Dikatakannya, Pemkab sedang mengembangkan tari ubi Banggai, mengeksplore sebuah keunikan dan keunggulan dari daerah Bangkep. Ini merupakan langkah-langkah yang diambil pemerintah daerah untuk menguatkan konservasi. Dalam rangka menguatkan tiga kebijakan Pemkab yakni bidang pariwisata, pertanian, dan kekayaan di bidang kelautan yaitu perikanan.
“ Untuk kegiatan pariwisata, kami melaksanakan program melestarikan bahasa daerah Banggai, yang diwujudkan dalam konsep “Kami Bangga Menjadi Anak Pulau” kegiatannya ada di tingkat SD dan SMP. Selanjutnya untuk perikanan, yaitu lomba menolak makan ikan hasil dari pemboman ikan yang masih marak terjadi di daerah kami ini, “ ungkap Bupati.
Menurut Bupati, programnya dijalankan melalui pendekatan edukatif yang masuk ke sekolah-sekolah dihubungkan dengan host family, yakni semacam wisata belajar dari pukul 08.00 sampai pukul 16.00 WITA.
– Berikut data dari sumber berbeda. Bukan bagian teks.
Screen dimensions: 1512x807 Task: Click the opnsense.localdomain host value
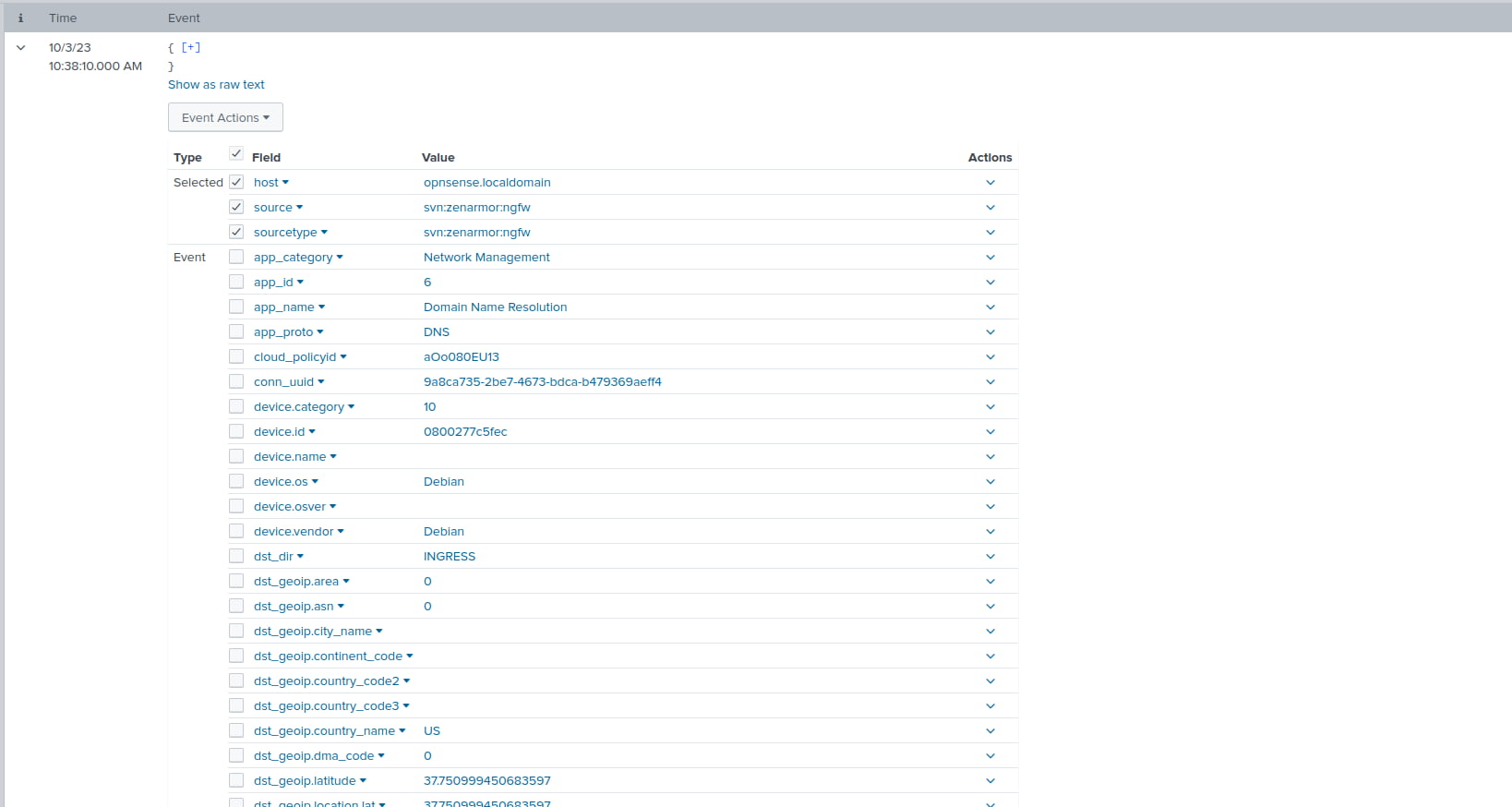(x=487, y=183)
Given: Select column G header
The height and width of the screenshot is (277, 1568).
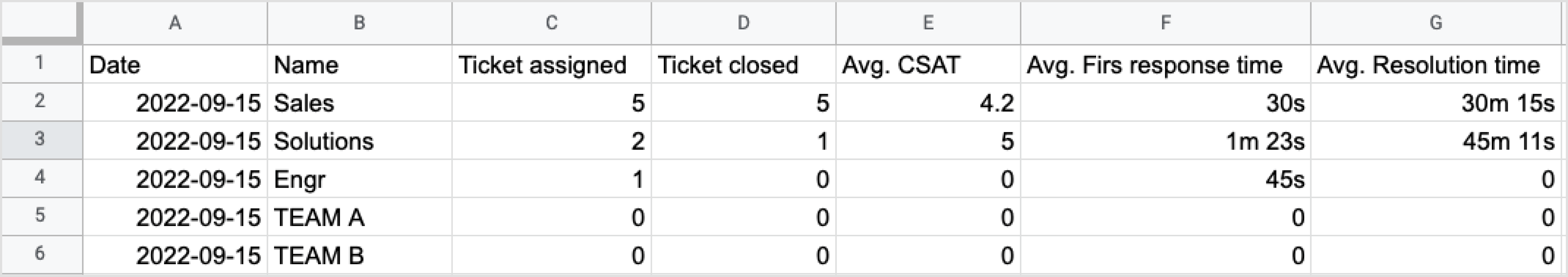Looking at the screenshot, I should tap(1435, 23).
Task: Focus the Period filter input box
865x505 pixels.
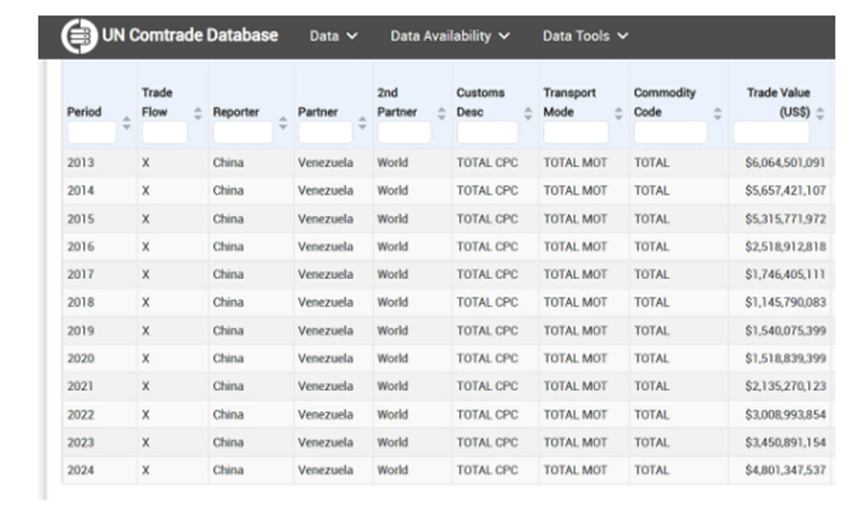Action: 91,132
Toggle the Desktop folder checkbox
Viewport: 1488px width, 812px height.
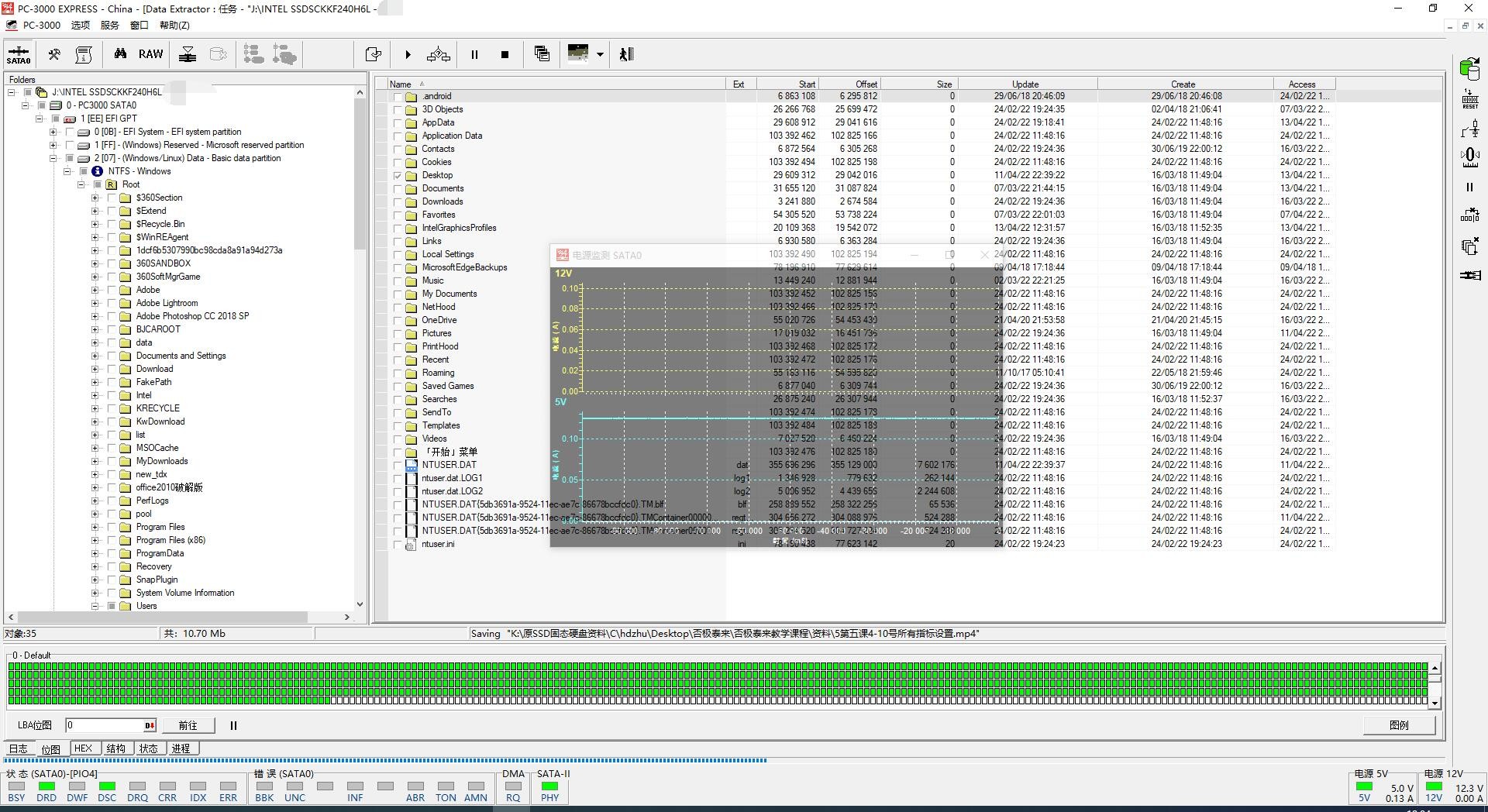click(398, 176)
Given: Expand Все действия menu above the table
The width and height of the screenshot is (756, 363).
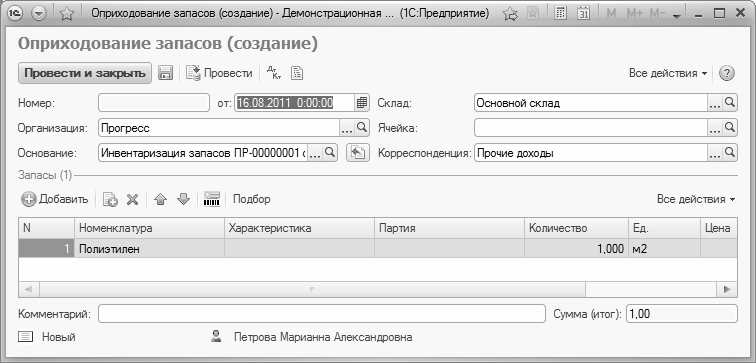Looking at the screenshot, I should tap(696, 199).
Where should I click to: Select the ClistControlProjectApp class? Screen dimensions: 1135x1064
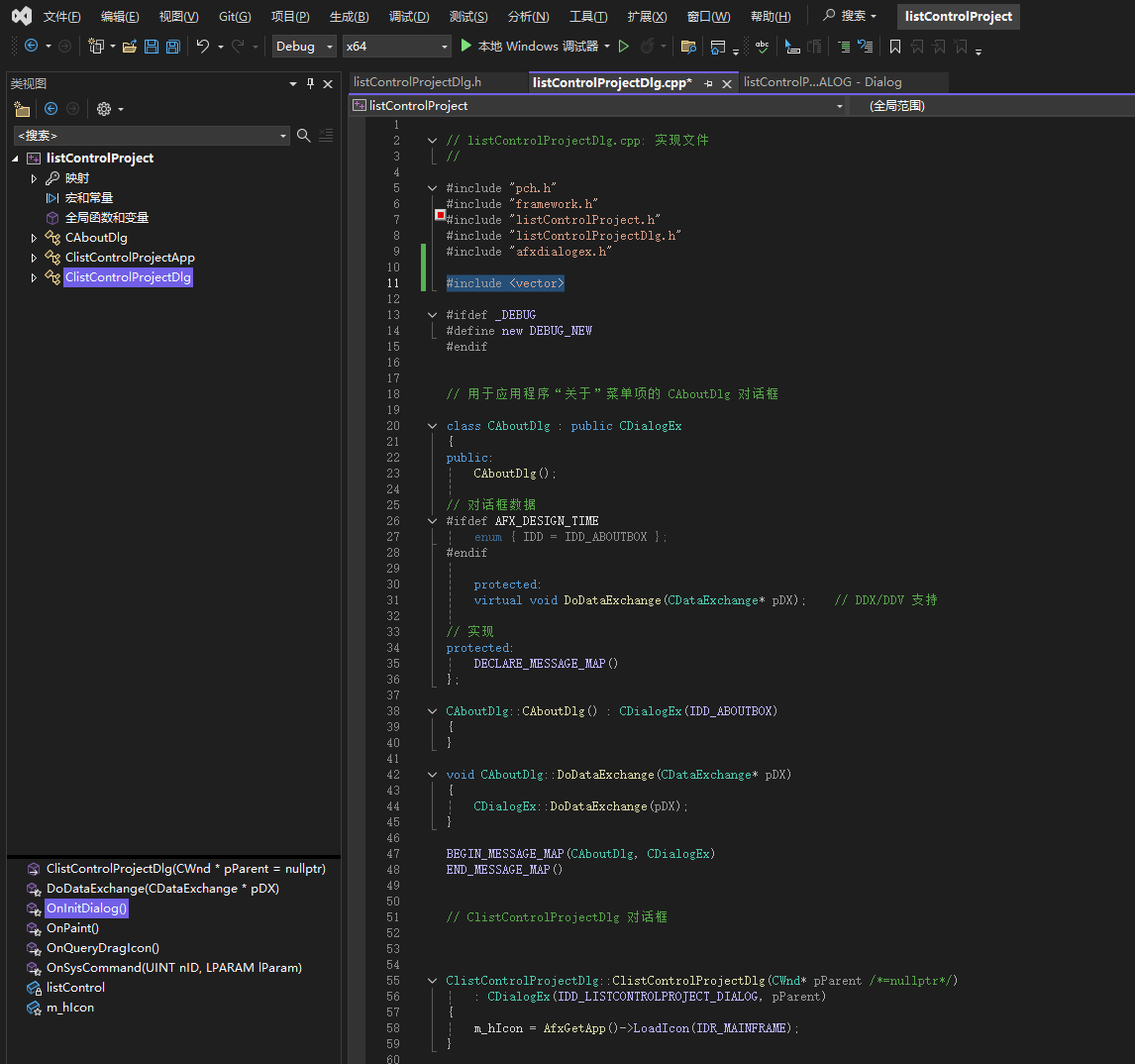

“ Pada bulan Agustus nanti kita akan realisasikan semua konsep ini, dan akan dibuatkan SKS khusus seiring dengan program konservasi wisata. Bila kawan-kawan peneliti sudah masuk di daerah kami melakukan penelitiannya, kami membuka diri dan siap bekerjasama dengan Utrecht dan perguruan tinggi lainnya, “ pungkas Bupati.(mch)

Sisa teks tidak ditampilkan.